Posted by: emjb | April 25, 2006

The familiar abyss

I’m finishing up my assignment at the hospital, and facing joblessness once this week is over. I have had spasms of buyer’s remorse since I turned down their offer, but they were weak spasms. Of course, I have no prospects right now, it’s dead out there in resume land. Nobody wants me, everybody hates me, I’ll go out in the backyard and eat worms, etc. But my choice is made, so whatever. Moving on.

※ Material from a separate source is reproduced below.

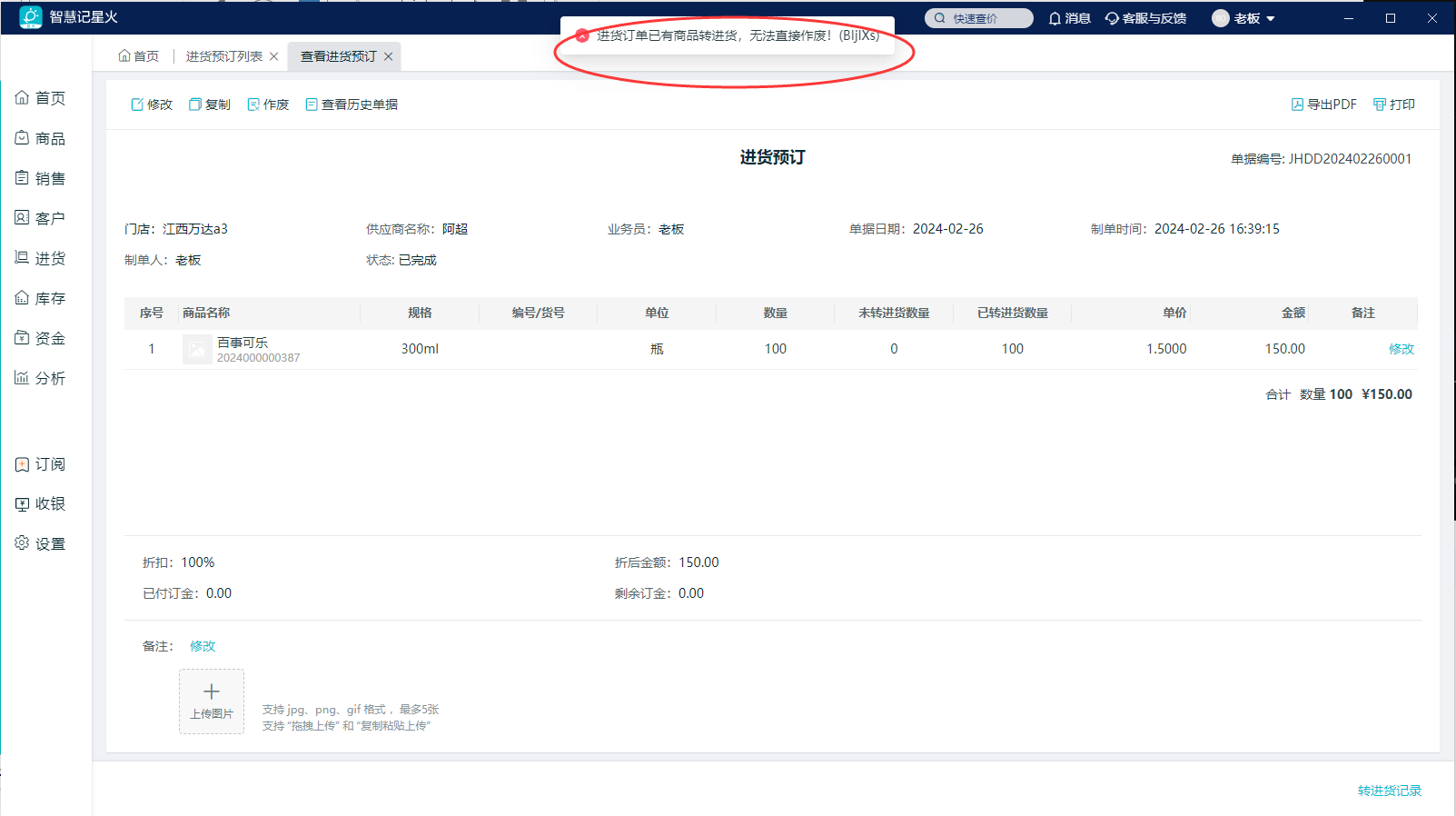
Task: Click the 作废 void order icon
Action: [x=253, y=104]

Living in the moment is overrated, I think at times like this. Yes, I can be grateful for what I have and that I’m alive, but thinking and planning for the future is not a bad thing. Sometimes you have to look past the moment. But I haven’t been able to do much of that for oh, about 8 years now, ever since Matt and I began this crazy marriage thing. It’s not his fault–every risk I took with my eyes wide open. He was my excuse for taking risks, in many ways. It’s just, sometimes, I wouldn’t mind a little less drama. I wouldn’t mind knowing where I was going to live 5 years from now, for instance.

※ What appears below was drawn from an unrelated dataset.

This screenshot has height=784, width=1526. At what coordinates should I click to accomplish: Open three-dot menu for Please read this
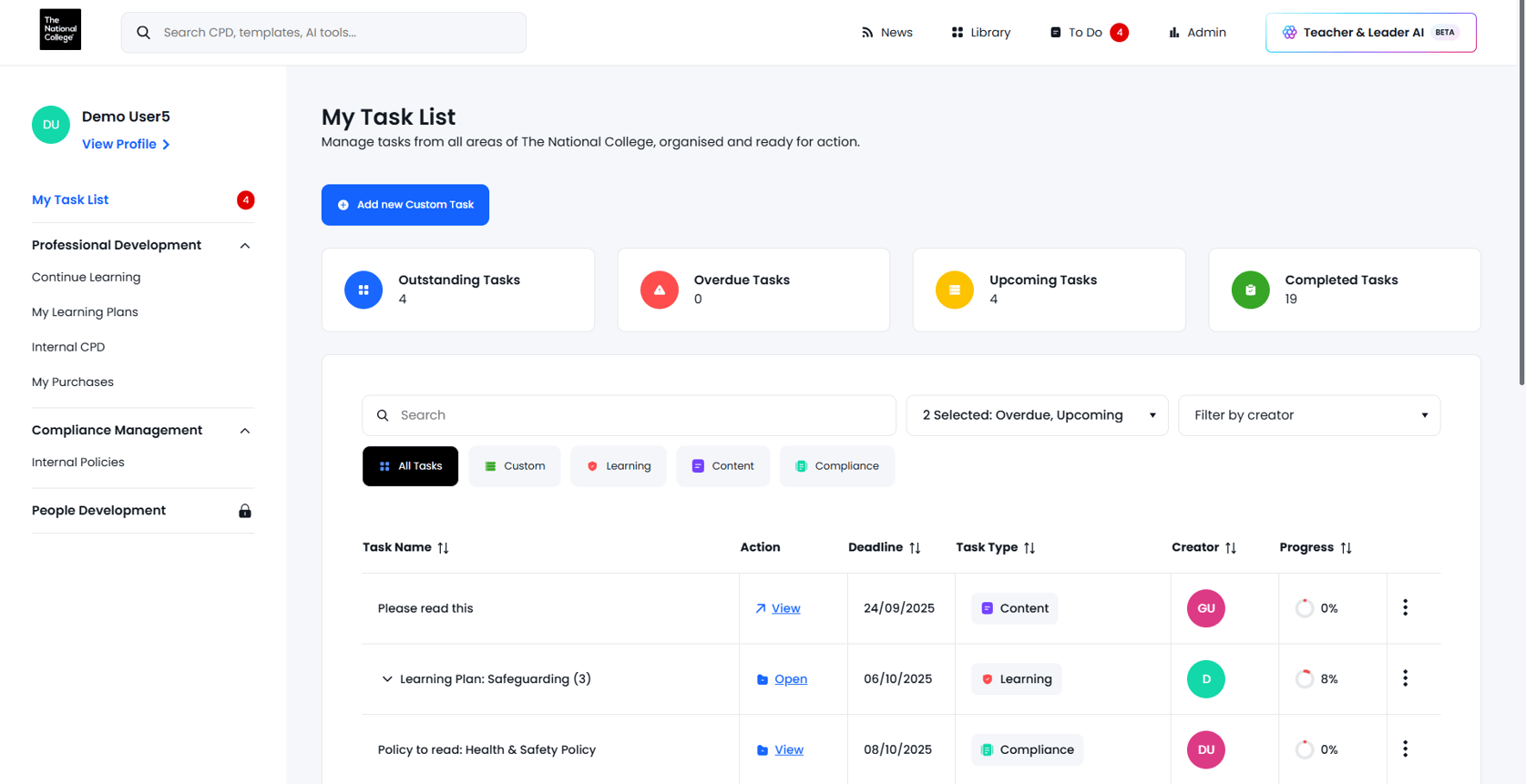coord(1405,607)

But then, I wasn’t really raised with that; we moved every 3 years or so when I grew up, as my parents took advantage of the real estate boom to sell their houses and buy better ones. I got used to not putting down roots, to being very self-sufficient.

But it would be nice, if we could ever manage it, to be part of a community someday…to know who the councilmen are, what our neighbors’ names are. To not be transients anymore. Being a gypsy can get old, even if it does give you a broader perspective.

Looking at our life now, I don’t know how that will ever happen. I can’t see any paths that guarantee that result anytime soon. I live in the moment for now because that’s the only home I have.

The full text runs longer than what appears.